[Records from a data source]
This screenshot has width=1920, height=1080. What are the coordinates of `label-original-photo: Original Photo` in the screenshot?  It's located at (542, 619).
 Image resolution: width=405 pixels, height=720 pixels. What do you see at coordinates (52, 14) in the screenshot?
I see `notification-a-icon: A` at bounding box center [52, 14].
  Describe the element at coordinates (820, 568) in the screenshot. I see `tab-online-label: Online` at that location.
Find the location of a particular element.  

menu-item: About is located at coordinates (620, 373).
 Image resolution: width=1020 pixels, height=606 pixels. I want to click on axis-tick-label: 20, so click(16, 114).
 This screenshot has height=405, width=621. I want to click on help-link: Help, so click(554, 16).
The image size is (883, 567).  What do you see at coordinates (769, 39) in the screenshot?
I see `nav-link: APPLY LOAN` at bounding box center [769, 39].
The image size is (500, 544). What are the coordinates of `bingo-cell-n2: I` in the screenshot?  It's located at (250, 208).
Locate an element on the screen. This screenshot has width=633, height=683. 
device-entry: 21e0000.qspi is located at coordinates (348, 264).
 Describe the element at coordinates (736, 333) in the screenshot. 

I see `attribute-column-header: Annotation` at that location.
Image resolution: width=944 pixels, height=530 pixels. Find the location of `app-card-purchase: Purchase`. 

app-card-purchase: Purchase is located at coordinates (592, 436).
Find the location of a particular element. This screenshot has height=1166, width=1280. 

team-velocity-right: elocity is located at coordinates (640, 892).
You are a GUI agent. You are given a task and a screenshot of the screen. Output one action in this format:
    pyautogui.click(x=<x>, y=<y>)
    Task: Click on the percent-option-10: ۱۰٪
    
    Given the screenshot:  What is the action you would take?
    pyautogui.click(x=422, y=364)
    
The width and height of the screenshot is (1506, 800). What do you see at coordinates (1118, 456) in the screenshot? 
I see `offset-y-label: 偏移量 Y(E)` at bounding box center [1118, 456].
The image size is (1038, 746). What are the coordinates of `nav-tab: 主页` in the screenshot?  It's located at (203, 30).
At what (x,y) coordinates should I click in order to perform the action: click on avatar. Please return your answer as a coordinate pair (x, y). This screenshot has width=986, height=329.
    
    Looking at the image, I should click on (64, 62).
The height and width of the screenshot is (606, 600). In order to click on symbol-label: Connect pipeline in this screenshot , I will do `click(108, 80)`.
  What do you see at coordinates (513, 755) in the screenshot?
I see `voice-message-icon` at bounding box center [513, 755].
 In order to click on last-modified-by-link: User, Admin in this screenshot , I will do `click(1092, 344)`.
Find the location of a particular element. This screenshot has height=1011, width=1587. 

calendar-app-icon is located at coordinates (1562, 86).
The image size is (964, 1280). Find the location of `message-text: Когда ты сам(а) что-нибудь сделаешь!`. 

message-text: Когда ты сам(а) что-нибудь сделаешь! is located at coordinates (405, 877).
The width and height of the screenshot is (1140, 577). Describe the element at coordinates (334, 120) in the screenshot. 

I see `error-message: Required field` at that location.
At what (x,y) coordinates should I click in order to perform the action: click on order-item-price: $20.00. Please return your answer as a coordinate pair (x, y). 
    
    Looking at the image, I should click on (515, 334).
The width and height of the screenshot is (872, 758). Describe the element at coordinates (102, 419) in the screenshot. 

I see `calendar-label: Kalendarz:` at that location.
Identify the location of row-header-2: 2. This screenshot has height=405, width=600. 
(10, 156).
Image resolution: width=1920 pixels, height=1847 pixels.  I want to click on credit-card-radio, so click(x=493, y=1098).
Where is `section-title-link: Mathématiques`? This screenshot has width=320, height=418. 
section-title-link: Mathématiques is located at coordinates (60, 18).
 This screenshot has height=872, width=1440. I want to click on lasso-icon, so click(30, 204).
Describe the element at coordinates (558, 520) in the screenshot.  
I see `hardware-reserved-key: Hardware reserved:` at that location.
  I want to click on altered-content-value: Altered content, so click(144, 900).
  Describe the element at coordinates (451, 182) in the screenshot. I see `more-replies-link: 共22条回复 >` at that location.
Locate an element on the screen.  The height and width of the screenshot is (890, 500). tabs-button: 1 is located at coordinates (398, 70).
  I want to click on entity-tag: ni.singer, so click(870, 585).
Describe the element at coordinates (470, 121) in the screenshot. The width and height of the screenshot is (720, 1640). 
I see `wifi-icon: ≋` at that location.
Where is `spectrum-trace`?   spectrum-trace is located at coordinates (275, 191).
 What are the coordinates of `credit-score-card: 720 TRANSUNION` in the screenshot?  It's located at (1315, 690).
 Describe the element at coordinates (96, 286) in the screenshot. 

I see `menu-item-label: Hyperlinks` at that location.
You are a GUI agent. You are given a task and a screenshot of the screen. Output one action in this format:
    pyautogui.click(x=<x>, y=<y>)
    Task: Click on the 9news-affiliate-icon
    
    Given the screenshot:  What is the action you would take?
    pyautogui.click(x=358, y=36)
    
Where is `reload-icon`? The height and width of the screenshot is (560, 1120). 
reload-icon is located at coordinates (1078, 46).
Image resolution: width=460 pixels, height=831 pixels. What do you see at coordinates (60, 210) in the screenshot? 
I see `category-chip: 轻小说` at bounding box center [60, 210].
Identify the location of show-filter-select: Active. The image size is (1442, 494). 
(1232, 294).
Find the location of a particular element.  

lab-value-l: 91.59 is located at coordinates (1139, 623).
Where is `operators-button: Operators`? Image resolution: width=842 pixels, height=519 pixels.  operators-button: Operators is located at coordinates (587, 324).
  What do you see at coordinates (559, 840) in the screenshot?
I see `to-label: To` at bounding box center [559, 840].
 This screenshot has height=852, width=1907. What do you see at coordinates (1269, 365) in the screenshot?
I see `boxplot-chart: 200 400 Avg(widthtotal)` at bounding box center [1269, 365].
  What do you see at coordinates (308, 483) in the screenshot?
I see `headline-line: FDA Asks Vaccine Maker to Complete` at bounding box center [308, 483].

### What you should do
Gather every line above that contains the string "Where". Case counts.

### Result
Where is `section-title-link: Mathématiques`? This screenshot has width=320, height=418. 
Where is `spectrum-trace`?   spectrum-trace is located at coordinates (275, 191).
Where is `reload-icon`? The height and width of the screenshot is (560, 1120). 
Where is `operators-button: Operators`? Image resolution: width=842 pixels, height=519 pixels.  operators-button: Operators is located at coordinates (587, 324).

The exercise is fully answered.